February 7, 2019 · 0 Comments
By Brian Lockhart
When asked ‘Why do you rob banks?’ notorious bank robber Willie Sutton glibly replied “because that’s where the money is.”
It was a wise-guy comment of course, considering he was a criminal who shoved a gun in people’s faces and demanded money for a living.
He wasn’t quite so glib when he ended up spending half of his life in prison for his crimes.
The truth is that a newspaper reporter mostly likely made up that quote – but it sold papers at the time.
Sutton apparently managed to steal around $2 million during his exploits. That was back in the days when banks had money – real money – and the vault that they locked up every night was loaded with customer’s cash.
These days you would have to be an idiot, even for a criminal, to try robbing a bank.
For starters, robbing a bank and using a gun like Slick Willie, in Canada, will net you a minimum prison term of at least five years and a maximum stretch of life behind bars.
Secondly, banks don’t have much cash on hand.
Say you have $100,000 in your savings account and you give the teller a withdrawal slip for $10,000 because you’re heading to Las Vegas to bet it all on red on the roulette table.
The teller won’t have $10,000 in her cash drawer, and most likely she’ll summon the branch manager to come and speak to you.
A transaction of $10,000 or more requires a financial institution to make a ‘large transaction’ report. This is done to flag people involved in money laundering or criminal or terrorist activities.
Then the bank manager will probably tell you that a transaction of that size in paper money might take a day or two. They will have to find the cash somewhere or maybe have it brought in during the next armored car visit.
That’s modern times for ya.
There used to be a saying that ‘cash is king,” meaning cash in your hand meant a lot more than a promise to pay, and handing over cash will net you whatever item you are purchasing in an immediate transaction.
As cash is used less and less in transactions, it may be time to examine what those numbers on a computer screen really mean.
The whole concept of paper money arose when it became rather inconvenient to carry around gold or silver bars to buy things. Making change was a real headache.
Paper money was invented to create an easy way to buy and sell goods. The money issued represented something that was tangible, namely gold, and backed by the issuing body – the governments who had the gold in a vault somewhere.
At one time the federal government had the gold to back up its currency. It was all stored in vaults, nicely piled in brick form and weighed in tons.
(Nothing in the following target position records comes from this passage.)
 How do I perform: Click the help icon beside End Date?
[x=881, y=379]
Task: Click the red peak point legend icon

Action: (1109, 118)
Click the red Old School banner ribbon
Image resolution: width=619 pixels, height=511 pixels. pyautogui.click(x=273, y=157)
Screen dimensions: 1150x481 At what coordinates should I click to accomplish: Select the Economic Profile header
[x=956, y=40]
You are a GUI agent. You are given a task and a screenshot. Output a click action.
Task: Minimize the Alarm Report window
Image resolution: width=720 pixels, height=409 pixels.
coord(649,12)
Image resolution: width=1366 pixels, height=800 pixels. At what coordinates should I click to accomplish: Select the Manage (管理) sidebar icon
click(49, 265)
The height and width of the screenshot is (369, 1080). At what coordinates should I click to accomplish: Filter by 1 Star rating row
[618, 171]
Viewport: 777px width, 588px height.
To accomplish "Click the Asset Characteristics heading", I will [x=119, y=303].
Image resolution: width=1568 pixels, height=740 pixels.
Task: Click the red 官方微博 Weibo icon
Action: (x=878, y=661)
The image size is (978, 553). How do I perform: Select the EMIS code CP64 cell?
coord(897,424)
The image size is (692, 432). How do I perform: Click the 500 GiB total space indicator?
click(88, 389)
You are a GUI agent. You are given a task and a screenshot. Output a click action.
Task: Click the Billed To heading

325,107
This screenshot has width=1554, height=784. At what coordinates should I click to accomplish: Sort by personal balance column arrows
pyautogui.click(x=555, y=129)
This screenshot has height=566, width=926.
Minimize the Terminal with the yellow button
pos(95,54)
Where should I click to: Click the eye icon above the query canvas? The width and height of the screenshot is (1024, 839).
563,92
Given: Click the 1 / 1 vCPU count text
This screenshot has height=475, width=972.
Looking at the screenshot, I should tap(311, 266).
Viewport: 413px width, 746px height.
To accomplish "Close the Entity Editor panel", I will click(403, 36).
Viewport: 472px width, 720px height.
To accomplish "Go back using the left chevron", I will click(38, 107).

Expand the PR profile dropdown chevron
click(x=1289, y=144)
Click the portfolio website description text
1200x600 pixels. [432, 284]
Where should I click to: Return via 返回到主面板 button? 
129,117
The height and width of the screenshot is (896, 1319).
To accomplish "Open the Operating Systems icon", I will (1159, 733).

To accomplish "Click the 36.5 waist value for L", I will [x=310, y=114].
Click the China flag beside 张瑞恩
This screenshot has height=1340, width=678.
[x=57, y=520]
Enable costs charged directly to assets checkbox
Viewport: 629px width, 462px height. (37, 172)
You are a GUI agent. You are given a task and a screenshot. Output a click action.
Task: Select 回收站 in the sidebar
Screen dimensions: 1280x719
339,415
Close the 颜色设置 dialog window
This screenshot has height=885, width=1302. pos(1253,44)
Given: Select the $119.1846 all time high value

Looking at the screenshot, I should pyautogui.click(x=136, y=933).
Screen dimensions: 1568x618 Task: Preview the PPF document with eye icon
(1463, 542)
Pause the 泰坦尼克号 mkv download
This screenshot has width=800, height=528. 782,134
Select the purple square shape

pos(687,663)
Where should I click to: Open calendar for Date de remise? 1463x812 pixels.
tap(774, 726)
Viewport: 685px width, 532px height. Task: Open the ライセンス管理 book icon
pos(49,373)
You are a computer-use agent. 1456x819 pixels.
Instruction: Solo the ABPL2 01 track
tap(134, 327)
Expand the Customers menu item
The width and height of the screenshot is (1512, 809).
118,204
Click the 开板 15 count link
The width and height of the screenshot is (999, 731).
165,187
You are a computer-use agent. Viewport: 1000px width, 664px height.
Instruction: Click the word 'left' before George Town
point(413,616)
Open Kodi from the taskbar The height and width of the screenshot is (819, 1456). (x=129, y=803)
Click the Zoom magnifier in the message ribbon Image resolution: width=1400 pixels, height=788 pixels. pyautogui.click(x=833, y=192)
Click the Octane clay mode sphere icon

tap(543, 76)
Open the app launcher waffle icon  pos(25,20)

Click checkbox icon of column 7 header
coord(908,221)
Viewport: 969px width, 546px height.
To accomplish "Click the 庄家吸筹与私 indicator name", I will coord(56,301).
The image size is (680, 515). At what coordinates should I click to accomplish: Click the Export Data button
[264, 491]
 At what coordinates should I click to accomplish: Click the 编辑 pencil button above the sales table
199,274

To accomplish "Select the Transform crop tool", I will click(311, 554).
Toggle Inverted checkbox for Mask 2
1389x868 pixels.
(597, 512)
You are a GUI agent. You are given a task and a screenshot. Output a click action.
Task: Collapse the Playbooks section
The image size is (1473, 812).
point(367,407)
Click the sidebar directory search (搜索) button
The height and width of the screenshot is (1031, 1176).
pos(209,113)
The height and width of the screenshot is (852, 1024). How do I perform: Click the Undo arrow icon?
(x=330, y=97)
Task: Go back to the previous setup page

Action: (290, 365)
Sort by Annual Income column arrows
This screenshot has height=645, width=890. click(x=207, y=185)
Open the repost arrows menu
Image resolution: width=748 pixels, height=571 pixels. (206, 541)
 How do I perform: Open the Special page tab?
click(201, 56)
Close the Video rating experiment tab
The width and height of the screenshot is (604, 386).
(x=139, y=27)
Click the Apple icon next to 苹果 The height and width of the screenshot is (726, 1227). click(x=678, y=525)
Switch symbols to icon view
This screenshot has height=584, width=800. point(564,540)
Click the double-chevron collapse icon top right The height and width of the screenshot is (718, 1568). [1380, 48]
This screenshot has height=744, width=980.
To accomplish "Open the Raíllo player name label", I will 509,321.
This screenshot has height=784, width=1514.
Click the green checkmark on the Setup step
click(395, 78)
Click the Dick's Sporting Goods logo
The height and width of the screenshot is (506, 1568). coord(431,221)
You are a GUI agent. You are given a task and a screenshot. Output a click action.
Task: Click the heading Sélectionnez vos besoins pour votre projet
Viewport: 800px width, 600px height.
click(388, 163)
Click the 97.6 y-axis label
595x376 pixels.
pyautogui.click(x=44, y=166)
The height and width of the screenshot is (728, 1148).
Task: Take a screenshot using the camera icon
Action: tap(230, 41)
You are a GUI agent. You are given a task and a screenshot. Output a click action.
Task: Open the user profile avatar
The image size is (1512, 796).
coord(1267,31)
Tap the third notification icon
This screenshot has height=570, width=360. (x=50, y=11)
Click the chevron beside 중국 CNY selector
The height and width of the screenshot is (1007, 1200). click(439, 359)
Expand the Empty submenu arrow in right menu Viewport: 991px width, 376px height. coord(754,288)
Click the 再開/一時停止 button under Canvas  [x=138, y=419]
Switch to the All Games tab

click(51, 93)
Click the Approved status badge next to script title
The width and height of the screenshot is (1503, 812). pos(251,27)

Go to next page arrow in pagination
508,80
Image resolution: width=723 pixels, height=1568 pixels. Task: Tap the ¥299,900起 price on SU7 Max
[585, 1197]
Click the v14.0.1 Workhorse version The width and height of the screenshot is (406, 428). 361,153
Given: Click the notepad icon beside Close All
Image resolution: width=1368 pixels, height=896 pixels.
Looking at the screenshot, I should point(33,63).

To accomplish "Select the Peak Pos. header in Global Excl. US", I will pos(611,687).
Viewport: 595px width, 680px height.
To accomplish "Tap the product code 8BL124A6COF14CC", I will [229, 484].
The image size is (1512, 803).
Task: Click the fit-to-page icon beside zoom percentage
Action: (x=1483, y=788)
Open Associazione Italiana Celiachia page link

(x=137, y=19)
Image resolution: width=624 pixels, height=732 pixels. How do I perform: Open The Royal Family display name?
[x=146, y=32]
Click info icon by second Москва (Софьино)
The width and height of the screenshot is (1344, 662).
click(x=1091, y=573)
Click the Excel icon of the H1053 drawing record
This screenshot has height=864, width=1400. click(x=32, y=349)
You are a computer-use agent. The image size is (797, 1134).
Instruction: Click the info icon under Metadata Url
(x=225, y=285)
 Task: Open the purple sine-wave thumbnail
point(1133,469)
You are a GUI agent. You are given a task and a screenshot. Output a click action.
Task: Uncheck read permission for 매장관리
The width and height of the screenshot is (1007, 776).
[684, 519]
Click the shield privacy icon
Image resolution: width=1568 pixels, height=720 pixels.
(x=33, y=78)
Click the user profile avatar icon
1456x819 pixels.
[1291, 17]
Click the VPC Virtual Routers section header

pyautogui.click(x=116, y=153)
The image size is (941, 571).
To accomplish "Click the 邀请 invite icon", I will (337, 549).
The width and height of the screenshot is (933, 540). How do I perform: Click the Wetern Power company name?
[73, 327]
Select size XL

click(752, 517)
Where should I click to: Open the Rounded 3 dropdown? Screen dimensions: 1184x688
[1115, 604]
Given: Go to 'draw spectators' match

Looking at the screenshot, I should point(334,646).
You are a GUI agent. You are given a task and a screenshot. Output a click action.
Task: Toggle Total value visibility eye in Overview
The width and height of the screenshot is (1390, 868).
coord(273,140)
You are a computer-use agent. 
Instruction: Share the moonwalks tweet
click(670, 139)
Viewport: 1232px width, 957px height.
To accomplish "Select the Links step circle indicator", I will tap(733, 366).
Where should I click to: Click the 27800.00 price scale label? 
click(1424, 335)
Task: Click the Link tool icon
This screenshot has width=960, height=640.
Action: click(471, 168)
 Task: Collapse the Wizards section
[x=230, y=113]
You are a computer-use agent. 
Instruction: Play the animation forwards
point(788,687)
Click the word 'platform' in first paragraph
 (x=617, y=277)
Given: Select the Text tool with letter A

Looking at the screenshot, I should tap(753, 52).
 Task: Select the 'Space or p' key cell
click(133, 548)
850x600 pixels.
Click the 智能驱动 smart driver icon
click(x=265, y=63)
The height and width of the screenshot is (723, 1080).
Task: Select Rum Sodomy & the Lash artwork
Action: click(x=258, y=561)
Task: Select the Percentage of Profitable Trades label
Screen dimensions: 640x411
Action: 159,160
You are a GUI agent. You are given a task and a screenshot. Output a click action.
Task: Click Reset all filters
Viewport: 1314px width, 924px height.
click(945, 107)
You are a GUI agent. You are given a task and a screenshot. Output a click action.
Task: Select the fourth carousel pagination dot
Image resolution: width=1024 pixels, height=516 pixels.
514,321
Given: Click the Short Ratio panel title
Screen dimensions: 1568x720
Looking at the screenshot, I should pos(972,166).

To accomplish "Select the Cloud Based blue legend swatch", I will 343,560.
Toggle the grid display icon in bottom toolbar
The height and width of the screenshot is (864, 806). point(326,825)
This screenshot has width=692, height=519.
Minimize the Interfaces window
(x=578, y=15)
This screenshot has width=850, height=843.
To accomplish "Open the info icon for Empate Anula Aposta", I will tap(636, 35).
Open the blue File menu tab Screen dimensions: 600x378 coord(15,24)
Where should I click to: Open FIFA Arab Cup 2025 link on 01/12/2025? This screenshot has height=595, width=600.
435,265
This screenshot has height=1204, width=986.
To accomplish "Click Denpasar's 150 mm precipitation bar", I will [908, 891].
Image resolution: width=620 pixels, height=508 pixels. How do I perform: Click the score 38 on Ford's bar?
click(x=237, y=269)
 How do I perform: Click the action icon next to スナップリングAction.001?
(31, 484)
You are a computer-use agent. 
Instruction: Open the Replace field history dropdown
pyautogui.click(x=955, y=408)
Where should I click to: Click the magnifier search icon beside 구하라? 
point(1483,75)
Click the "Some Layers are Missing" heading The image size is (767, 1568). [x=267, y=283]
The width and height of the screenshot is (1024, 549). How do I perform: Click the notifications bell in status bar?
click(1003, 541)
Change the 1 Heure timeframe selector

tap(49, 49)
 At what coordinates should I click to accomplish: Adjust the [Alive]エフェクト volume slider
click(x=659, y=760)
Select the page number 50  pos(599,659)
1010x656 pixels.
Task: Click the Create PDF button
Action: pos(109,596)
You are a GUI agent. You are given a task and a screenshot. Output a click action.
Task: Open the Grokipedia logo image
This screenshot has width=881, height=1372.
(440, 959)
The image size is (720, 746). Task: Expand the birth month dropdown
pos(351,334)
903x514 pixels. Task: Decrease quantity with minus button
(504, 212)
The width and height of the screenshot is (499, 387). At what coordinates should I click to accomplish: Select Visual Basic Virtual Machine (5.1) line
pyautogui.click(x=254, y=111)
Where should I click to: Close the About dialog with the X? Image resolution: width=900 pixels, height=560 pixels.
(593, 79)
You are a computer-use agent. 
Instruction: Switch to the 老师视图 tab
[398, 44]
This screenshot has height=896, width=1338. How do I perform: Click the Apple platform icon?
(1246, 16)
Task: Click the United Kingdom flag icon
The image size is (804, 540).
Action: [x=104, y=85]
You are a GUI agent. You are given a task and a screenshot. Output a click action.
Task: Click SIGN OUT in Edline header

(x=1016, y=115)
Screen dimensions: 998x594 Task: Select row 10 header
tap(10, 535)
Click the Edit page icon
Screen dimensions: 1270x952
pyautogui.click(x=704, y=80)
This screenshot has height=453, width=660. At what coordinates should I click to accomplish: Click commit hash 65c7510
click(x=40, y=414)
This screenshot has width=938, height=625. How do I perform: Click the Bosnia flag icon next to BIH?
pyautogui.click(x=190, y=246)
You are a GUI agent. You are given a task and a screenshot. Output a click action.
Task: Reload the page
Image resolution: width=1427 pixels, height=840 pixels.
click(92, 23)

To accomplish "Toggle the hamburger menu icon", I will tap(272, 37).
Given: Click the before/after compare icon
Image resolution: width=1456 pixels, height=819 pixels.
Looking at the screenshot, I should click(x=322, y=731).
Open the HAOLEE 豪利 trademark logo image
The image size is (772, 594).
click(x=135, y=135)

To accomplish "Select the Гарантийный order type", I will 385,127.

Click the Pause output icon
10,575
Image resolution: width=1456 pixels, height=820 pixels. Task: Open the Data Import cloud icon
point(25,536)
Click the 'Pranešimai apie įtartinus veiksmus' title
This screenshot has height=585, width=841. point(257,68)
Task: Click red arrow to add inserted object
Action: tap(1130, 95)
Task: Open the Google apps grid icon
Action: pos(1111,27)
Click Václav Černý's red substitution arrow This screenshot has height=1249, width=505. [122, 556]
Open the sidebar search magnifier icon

In the 1960’s there was more than 1000 tons of gold held by the federal government. By 2003, that was down to 3.4 tons. Now, the government has less than one ton of the precious metal.
So, what is your dollar backed by, other than a promise? Well, nothing really.
A fiat currency, which we currently have, is money that a government has declared to be legal tender but is not backed by any physical commodity.
Now that we have moved to an almost cashless society, your wealth is represented by numbers on a computer screen. If you asked to visit the vault at the bank to see the money you deposited with them for safe keeping, they won’t have it, but they will assure you that it is represented by the numbers on the computer.
But what if the power goes out? If the power is knocked out of commission, so are all those numbers and your ability to make a purchase. No store owner is going to take your word for it that you will be back in a week to pay for those groceries you need.
Having cash or a few gold coins in your pocket suddenly makes sense.
Our Canadian banking system is among the best and most highly regarded in the world, so I’m not worried about them losing the numbers on a screen.
But when it comes to money, nothing can be predicted when it comes to inflation and other factors that could turn your dollar into .50 cents in a hurry – especially when that dollar is simply a piece of paper engraved with the Queen’s portrait.